▸ Problem to work on
From the first line of the data down to the line bearing "Given: Click the cart icon to view items", output every line exactly and include no pictures.

▸ Collected data entries
= = =

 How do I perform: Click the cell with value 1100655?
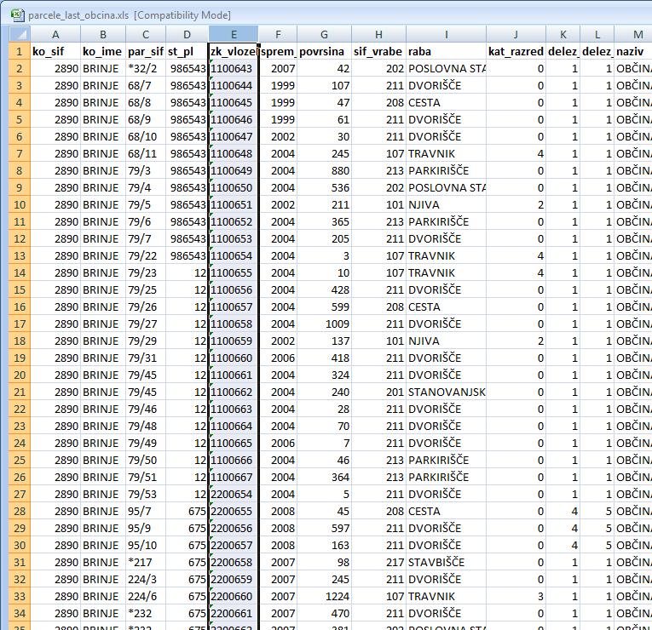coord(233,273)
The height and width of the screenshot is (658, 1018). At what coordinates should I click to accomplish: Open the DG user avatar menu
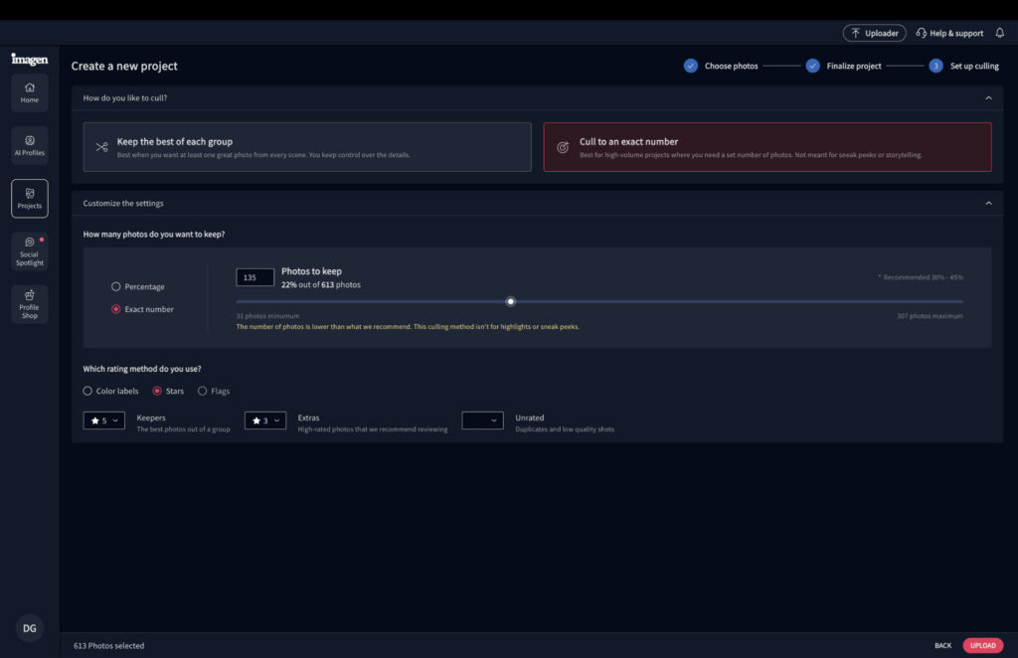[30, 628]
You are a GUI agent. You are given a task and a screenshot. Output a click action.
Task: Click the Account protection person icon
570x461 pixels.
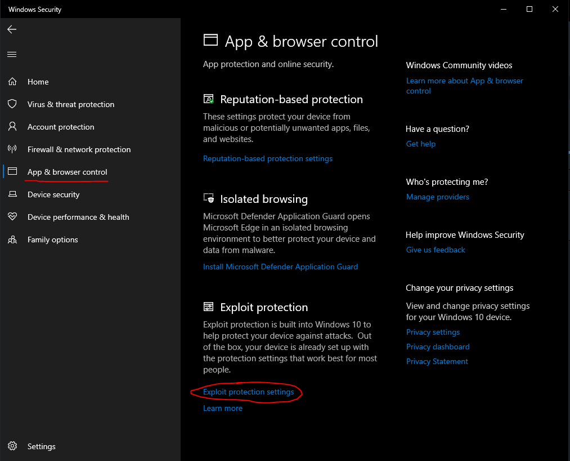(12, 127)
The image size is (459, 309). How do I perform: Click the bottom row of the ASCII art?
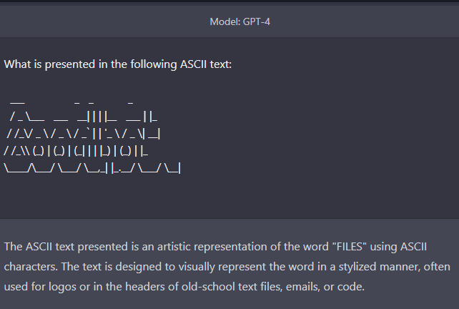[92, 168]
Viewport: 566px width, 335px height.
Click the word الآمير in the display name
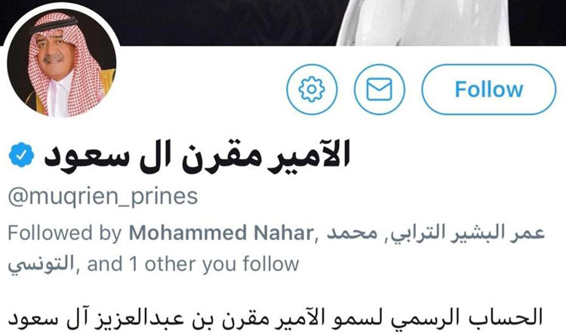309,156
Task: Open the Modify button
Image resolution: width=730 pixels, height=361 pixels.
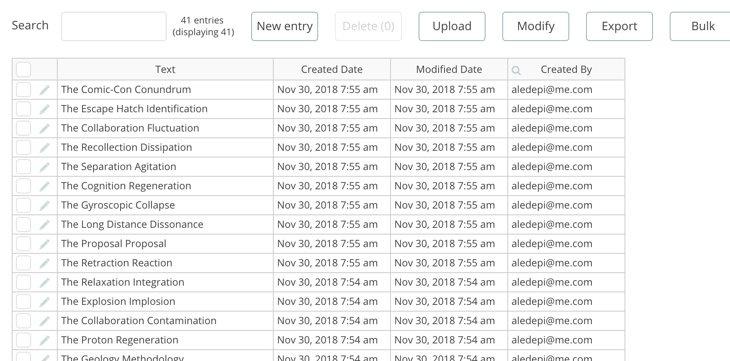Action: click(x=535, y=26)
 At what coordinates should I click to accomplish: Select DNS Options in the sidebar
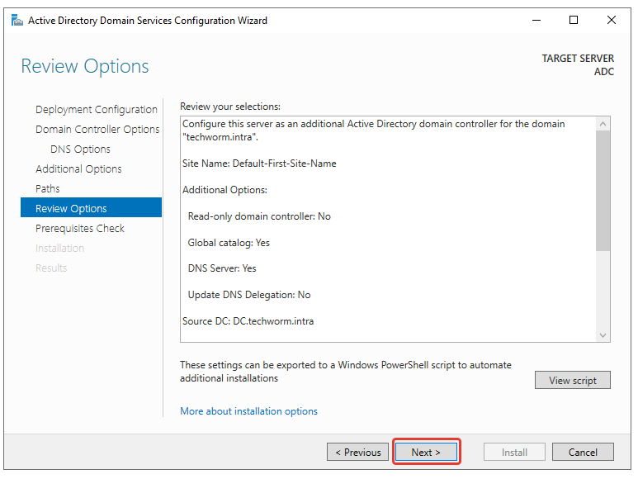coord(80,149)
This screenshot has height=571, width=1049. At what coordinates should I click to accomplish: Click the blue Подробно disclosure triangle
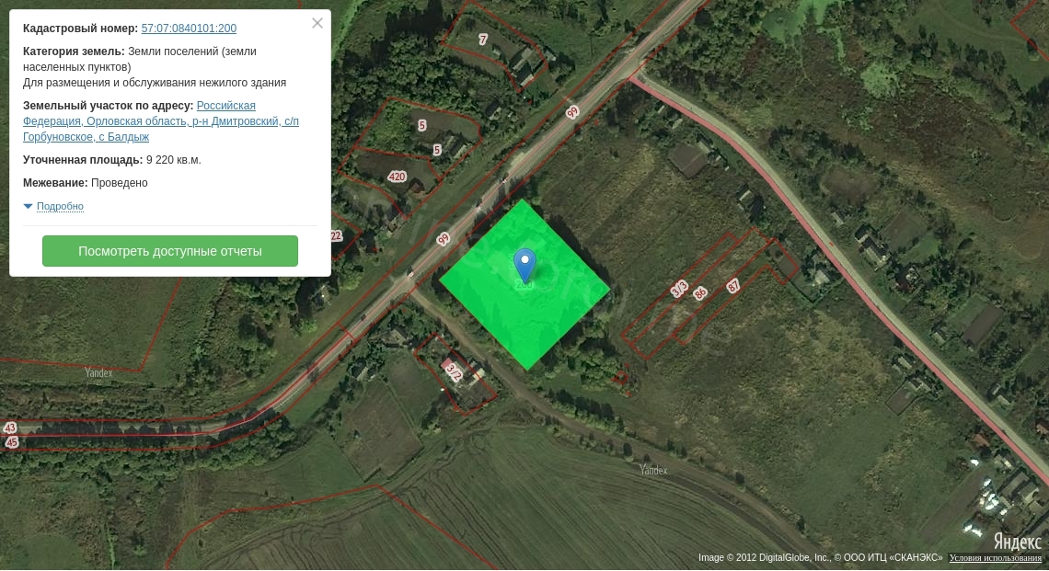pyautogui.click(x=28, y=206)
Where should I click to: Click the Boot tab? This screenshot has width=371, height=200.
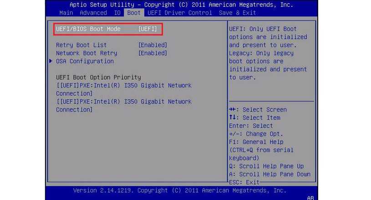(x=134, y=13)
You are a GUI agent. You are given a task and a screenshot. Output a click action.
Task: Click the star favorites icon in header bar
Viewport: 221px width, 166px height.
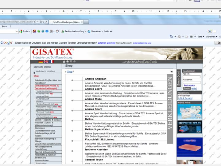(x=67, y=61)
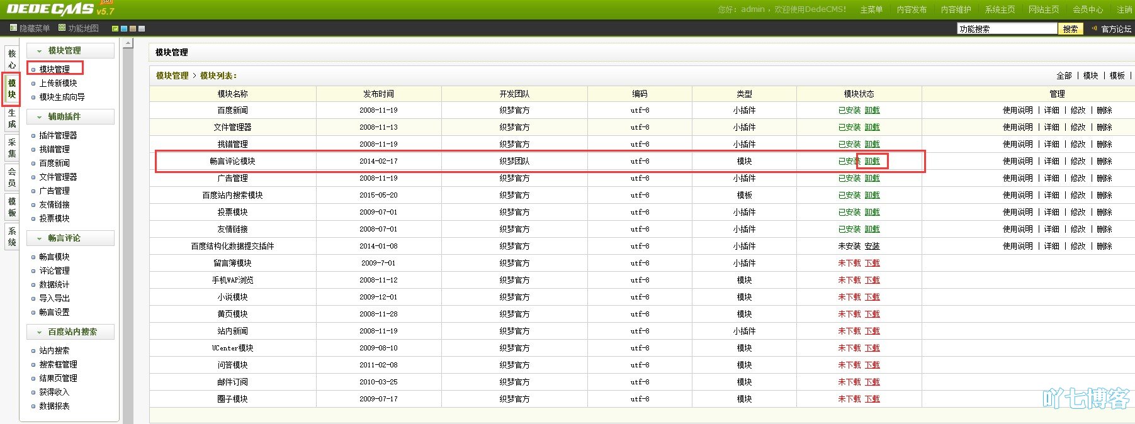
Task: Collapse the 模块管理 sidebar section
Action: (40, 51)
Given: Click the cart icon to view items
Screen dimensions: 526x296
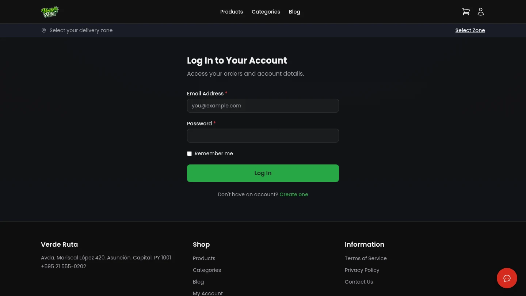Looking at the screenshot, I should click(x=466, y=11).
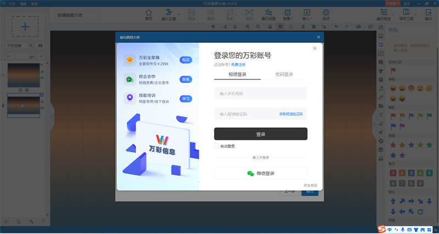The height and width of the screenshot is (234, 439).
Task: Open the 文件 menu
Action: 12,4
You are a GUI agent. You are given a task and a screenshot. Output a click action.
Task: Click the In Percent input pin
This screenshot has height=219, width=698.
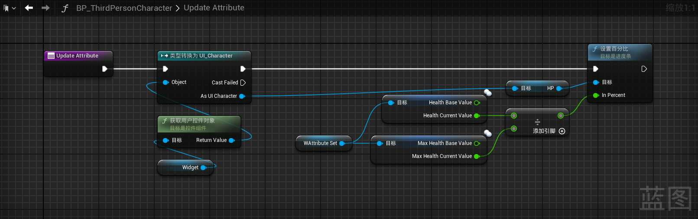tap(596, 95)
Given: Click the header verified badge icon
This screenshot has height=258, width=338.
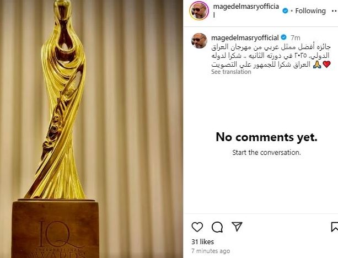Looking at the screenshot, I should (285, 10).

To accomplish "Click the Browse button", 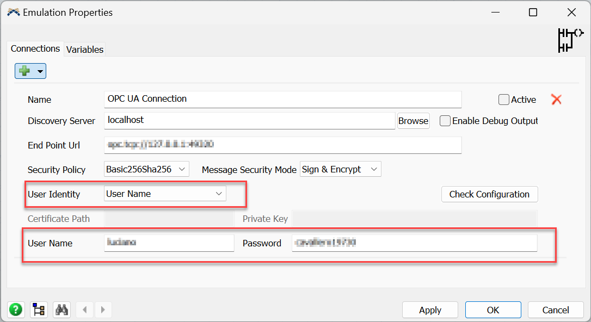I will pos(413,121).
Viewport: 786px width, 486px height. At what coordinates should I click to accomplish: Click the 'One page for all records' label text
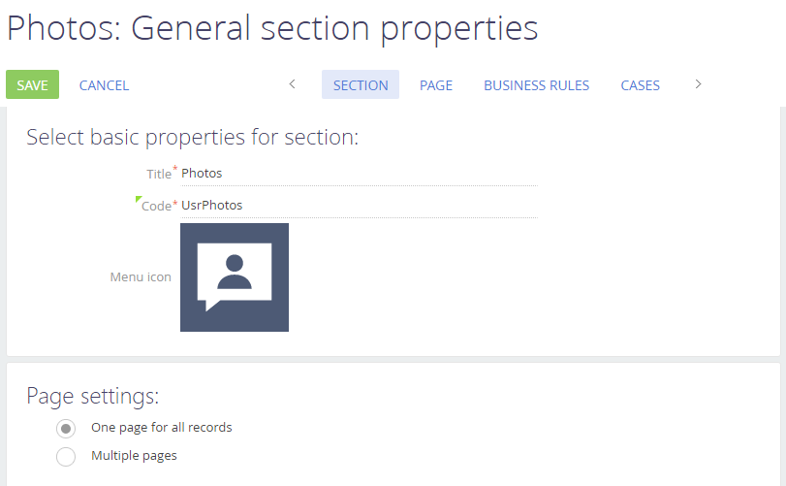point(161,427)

= = =

▸ Your response
 How do I perform: Click the cell with value 1100655?
coord(233,273)
The height and width of the screenshot is (658, 1018). At what coordinates should I click to accomplish: Open the DG user avatar menu
[30, 628]
You are a GUI agent. You are given a task and a screenshot. Output a click action.
Task: Click the Account protection person icon
570x461 pixels.
(12, 127)
The image size is (459, 309). How do I perform: Click the bottom row of the ASCII art?
[92, 168]
Viewport: 566px width, 335px height.
Click the word الآمير in the display name
309,156
Task: Open the Modify button
Image resolution: width=730 pixels, height=361 pixels.
Action: click(x=535, y=26)
 At what coordinates should I click to accomplish: Select DNS Options in the sidebar
coord(80,149)
This screenshot has height=571, width=1049. At what coordinates should I click to accomplish: Click the blue Подробно disclosure triangle
pyautogui.click(x=28, y=206)
Where should I click to: Click the Boot tab? This screenshot has width=371, height=200.
(x=134, y=13)
You are a GUI agent. You are given a task and a screenshot. Output a click action.
Task: Click the star favorites icon in header bar
Viewport: 221px width, 166px height.
(x=67, y=61)
Task: Collapse the 模块管理 sidebar section
Action: (40, 51)
Given: Click the cart icon to view items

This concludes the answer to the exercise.